··· TASK DATA

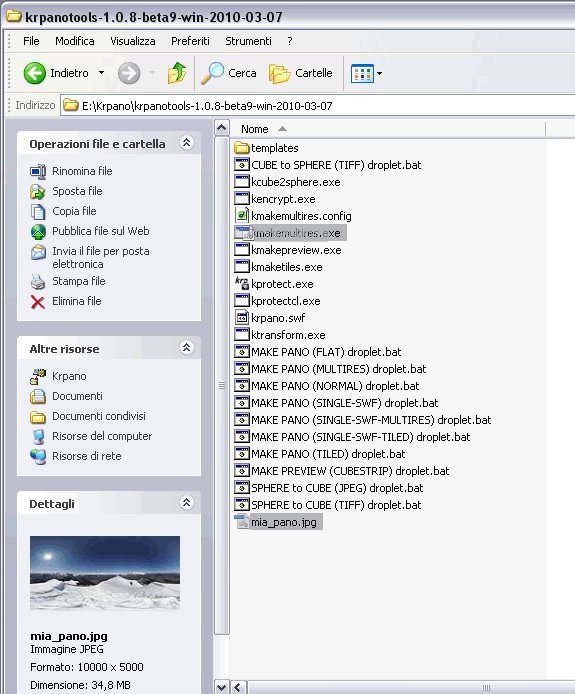The image size is (575, 694).
Task: Collapse the Altre risorse panel
Action: pyautogui.click(x=186, y=347)
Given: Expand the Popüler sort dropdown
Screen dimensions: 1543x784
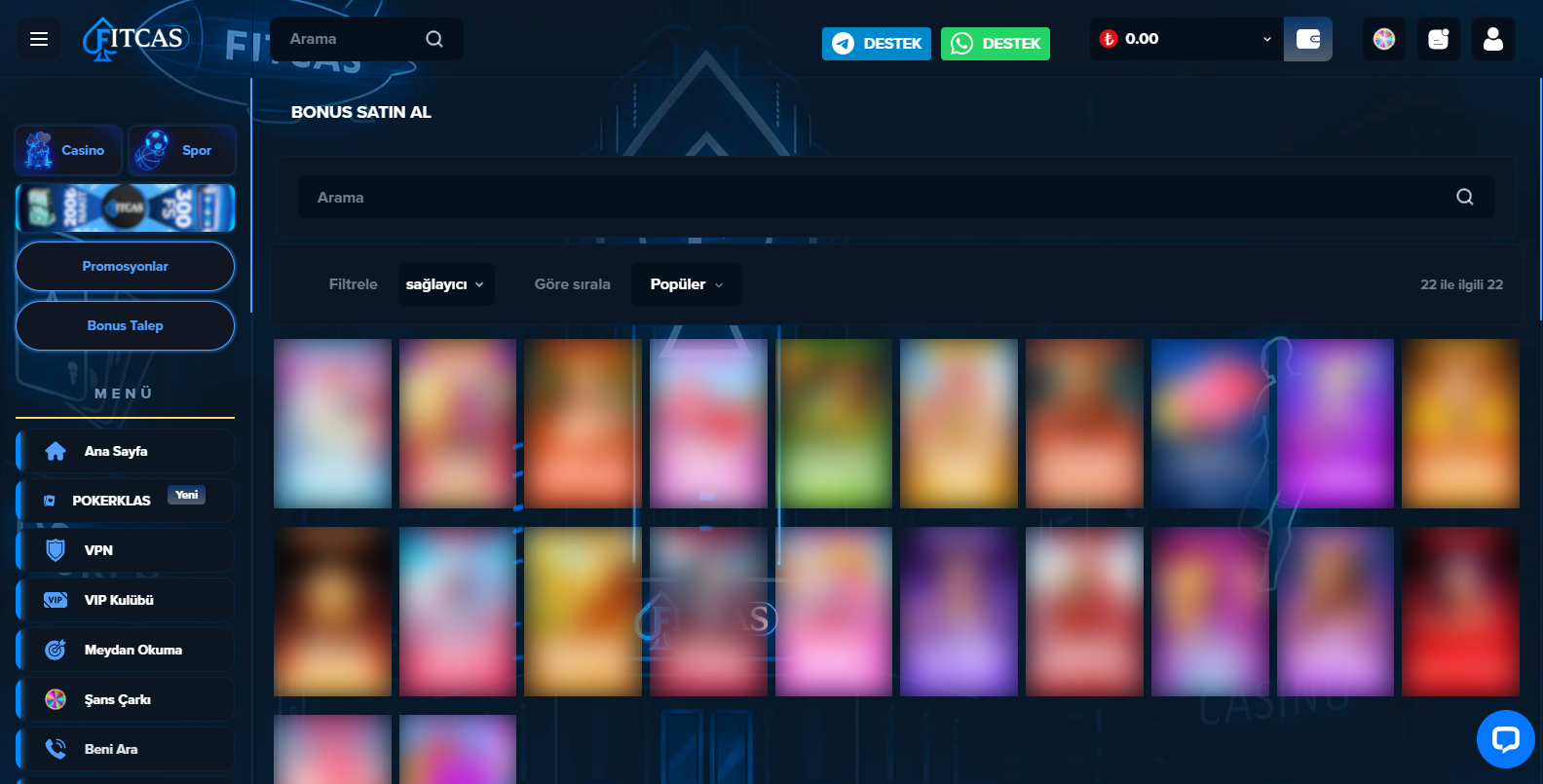Looking at the screenshot, I should click(x=686, y=284).
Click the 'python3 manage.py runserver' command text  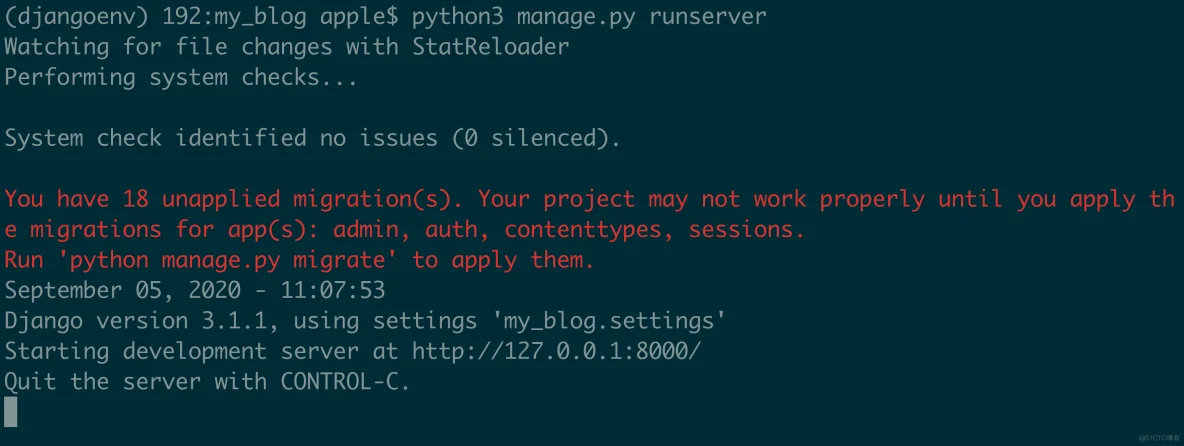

······

#### [PROBLEM TO WORK ON]
Rewrite the lines of the items above as a Markdown table with the columns "Row" and "Line", one numbered row per line and no rows for blank lines. Leave the pictures out of the table.

#### [SOLUTION TO THIS PROBLEM]
| Row | Line |
|---|---|
| 1 | The image size is (575, 694). |
| 2 | Task: Collapse the Altre risorse panel |
| 3 | Action: pyautogui.click(x=186, y=347) |
| 4 | Given: Expand the Popüler sort dropdown |
| 5 | Screen dimensions: 1543x784 |
| 6 | Looking at the screenshot, I should click(x=686, y=284). |
| 7 | Click the 'python3 manage.py runserver' command text   |